__Task goal__. Tally the lines of the material that carry the word "computer". Give no more than the number.

__Supplied records__.
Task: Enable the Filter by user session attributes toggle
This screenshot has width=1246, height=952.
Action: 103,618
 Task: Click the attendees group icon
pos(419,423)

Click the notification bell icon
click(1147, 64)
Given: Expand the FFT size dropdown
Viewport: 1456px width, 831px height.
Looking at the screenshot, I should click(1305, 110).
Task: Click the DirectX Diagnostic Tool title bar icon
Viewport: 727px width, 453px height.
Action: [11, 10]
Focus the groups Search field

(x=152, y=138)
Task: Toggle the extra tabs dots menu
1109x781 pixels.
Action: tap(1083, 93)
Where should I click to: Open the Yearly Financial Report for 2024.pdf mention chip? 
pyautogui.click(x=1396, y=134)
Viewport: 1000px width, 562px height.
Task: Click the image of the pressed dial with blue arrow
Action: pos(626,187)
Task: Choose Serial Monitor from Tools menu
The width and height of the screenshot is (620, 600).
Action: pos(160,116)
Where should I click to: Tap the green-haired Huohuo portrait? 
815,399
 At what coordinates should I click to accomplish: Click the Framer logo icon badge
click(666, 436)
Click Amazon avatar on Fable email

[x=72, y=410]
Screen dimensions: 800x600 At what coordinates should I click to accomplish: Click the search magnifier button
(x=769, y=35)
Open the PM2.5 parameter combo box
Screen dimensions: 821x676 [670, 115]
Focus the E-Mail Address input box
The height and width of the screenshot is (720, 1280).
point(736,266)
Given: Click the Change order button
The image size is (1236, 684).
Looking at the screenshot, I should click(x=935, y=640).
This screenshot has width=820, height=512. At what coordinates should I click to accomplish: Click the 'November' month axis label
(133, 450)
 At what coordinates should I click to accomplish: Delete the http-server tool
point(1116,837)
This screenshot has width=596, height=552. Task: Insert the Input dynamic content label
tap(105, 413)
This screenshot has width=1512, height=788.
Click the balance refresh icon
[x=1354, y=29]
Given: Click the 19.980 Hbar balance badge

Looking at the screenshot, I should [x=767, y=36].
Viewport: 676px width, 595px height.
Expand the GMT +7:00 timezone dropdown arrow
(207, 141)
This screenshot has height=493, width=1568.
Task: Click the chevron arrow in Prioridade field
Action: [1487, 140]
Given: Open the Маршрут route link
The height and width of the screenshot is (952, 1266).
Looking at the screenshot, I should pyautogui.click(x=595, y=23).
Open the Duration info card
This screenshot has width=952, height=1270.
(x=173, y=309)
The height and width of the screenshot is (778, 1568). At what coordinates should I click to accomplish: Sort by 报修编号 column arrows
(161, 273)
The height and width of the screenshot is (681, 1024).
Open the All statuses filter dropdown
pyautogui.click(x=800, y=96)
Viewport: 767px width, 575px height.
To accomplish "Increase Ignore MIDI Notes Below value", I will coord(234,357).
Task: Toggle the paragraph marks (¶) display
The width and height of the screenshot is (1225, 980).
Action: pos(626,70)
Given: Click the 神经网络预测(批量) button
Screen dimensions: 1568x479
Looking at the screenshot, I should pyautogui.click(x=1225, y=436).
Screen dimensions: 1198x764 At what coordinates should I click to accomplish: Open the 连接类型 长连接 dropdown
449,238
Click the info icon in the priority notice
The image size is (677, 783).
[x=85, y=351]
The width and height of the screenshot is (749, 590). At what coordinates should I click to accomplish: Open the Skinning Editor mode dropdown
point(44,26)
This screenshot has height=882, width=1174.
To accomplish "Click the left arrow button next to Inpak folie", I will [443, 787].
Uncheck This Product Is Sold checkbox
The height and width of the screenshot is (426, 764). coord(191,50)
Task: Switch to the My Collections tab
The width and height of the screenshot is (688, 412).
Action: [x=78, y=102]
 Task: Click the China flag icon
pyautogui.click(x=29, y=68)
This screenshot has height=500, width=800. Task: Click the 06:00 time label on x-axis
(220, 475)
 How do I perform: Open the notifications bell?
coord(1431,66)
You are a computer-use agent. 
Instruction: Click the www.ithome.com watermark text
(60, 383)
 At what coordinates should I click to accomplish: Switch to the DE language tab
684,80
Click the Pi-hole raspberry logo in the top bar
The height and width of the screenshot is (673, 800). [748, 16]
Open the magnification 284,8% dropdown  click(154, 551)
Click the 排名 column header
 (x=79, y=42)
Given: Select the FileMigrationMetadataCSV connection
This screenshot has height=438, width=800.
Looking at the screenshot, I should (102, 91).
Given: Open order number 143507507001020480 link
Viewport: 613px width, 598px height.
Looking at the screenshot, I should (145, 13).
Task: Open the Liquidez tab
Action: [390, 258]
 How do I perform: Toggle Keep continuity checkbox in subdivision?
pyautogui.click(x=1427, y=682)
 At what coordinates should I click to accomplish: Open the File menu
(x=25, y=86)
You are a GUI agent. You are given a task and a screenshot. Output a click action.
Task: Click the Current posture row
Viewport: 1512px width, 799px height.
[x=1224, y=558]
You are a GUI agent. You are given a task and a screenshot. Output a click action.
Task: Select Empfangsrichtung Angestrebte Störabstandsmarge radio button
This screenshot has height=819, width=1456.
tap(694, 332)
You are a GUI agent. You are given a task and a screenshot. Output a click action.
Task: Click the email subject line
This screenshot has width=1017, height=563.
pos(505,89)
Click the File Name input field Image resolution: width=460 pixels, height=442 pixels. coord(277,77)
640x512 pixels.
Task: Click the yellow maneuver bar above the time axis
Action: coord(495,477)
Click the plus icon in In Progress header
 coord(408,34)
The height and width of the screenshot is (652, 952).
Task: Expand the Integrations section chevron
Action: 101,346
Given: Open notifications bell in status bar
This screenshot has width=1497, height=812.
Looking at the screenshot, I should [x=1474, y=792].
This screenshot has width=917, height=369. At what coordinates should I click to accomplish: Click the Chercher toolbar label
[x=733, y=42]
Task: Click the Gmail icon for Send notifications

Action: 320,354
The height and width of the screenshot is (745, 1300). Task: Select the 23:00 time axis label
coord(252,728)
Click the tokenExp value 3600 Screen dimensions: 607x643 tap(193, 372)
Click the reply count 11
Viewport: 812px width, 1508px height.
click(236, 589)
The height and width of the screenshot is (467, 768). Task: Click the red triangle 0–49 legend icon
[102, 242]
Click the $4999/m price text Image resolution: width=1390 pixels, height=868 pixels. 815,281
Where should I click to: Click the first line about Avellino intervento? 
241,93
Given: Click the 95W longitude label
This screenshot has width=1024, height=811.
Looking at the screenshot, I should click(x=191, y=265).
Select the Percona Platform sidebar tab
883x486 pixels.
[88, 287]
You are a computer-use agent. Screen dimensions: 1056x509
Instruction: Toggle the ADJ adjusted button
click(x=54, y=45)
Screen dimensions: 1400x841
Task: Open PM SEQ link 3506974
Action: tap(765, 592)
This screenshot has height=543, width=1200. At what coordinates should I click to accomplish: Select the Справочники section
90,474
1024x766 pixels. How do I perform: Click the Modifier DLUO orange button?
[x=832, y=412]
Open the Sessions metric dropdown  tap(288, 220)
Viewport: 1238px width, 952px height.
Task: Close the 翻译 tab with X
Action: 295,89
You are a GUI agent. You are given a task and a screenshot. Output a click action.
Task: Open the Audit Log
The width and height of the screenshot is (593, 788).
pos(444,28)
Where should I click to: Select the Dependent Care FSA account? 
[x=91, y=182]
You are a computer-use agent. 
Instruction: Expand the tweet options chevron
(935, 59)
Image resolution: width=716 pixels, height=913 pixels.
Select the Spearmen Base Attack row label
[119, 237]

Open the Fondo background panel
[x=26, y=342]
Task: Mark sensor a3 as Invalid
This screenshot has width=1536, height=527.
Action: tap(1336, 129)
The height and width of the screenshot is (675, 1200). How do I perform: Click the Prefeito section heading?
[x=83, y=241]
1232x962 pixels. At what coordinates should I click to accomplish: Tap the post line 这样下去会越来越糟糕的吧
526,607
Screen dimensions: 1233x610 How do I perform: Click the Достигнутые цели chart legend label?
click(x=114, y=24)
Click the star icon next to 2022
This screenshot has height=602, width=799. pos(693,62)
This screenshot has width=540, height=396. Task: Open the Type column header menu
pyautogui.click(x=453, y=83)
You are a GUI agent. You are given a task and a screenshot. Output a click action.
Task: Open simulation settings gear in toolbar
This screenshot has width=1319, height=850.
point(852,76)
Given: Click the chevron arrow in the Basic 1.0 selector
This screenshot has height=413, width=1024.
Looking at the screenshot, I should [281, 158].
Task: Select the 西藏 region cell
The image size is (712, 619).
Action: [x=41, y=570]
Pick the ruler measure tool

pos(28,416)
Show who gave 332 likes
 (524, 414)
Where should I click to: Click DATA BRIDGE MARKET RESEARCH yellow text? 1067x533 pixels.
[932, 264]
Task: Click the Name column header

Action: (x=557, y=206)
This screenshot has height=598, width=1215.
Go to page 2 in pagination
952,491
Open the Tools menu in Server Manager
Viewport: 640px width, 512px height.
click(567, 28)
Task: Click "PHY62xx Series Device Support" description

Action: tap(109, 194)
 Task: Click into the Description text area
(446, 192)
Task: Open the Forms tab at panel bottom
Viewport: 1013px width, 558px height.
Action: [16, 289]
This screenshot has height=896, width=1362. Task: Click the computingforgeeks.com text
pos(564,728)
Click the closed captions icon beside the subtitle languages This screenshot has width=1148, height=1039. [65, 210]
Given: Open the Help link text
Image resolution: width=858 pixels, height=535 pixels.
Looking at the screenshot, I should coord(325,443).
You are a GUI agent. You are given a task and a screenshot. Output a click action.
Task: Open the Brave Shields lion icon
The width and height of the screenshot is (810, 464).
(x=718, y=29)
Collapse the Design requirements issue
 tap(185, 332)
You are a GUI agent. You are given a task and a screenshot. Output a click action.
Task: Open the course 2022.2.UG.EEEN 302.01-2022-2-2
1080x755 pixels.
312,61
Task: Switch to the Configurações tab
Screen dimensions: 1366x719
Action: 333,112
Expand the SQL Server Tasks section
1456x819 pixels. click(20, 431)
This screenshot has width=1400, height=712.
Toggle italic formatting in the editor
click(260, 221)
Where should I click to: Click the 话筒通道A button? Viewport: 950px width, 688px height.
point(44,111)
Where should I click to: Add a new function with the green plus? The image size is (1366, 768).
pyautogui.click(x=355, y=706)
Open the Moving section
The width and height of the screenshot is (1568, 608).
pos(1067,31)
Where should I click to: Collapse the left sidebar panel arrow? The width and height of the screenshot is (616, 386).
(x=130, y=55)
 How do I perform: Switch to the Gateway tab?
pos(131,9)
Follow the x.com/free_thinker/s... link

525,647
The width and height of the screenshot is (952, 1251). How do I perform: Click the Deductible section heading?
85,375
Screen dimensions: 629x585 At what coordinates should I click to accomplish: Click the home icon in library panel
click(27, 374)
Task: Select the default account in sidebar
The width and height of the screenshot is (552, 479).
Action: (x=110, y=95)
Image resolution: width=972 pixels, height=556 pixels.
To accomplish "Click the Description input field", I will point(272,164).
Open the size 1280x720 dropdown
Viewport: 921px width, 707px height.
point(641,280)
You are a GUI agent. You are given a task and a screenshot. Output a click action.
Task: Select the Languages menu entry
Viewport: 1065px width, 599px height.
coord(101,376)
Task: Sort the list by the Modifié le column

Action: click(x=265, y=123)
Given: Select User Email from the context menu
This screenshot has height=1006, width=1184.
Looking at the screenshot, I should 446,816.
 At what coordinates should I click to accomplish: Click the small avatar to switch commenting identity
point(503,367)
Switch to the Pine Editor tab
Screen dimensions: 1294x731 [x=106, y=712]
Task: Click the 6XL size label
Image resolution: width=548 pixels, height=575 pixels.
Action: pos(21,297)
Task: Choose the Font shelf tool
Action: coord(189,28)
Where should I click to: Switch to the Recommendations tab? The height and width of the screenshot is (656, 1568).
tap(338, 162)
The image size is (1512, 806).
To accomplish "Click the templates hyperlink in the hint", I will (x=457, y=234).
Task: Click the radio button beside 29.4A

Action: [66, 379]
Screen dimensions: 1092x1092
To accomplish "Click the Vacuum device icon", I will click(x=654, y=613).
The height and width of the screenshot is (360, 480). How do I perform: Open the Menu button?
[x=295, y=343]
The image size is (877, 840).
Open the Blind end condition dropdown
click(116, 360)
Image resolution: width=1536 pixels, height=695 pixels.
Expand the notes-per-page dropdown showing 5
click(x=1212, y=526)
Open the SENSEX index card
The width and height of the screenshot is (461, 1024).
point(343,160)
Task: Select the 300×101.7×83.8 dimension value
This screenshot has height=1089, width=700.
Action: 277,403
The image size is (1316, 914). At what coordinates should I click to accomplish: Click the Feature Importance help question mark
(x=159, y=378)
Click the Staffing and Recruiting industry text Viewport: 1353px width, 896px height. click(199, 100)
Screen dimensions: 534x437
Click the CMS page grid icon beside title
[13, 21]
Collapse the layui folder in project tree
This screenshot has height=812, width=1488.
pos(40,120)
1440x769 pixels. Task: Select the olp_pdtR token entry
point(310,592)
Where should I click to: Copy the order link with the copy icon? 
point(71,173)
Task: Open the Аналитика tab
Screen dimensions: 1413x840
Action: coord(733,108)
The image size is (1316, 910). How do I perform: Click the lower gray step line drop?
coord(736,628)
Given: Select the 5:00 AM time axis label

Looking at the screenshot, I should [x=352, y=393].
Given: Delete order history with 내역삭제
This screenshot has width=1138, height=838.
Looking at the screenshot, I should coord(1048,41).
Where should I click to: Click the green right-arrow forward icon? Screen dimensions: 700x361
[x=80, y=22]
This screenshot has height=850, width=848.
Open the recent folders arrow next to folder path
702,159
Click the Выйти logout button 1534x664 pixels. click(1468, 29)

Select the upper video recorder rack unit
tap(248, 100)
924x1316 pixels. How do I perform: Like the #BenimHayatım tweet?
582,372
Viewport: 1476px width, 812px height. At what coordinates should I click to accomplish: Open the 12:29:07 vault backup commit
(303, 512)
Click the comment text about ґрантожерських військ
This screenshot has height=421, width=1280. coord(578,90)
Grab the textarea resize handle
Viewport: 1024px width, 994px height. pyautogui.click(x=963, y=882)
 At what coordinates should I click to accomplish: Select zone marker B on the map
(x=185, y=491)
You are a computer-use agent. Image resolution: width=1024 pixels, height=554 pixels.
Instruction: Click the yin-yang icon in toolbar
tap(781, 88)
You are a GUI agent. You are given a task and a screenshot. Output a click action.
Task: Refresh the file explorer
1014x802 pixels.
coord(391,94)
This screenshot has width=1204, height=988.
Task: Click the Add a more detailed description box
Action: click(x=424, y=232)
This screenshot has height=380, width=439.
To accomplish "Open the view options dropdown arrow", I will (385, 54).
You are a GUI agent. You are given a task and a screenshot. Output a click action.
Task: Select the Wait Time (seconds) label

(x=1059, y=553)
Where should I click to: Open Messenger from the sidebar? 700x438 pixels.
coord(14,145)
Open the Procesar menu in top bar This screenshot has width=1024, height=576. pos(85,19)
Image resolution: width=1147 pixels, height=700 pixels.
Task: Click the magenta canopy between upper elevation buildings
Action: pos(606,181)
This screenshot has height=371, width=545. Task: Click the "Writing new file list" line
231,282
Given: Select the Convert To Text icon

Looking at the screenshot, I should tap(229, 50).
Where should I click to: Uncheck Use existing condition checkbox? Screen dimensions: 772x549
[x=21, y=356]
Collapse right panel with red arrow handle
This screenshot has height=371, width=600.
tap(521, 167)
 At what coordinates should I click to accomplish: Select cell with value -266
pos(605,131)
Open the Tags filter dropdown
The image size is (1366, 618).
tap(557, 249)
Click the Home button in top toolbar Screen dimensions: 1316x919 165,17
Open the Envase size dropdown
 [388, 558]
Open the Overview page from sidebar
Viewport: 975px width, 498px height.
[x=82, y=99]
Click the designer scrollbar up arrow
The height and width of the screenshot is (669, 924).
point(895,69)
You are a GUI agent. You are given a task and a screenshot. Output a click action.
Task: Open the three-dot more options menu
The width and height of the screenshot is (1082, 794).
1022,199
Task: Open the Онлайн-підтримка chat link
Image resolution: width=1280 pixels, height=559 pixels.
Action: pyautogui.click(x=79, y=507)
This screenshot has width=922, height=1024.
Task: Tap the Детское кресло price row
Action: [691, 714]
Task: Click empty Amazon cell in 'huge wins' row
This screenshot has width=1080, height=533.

__Solution__. 4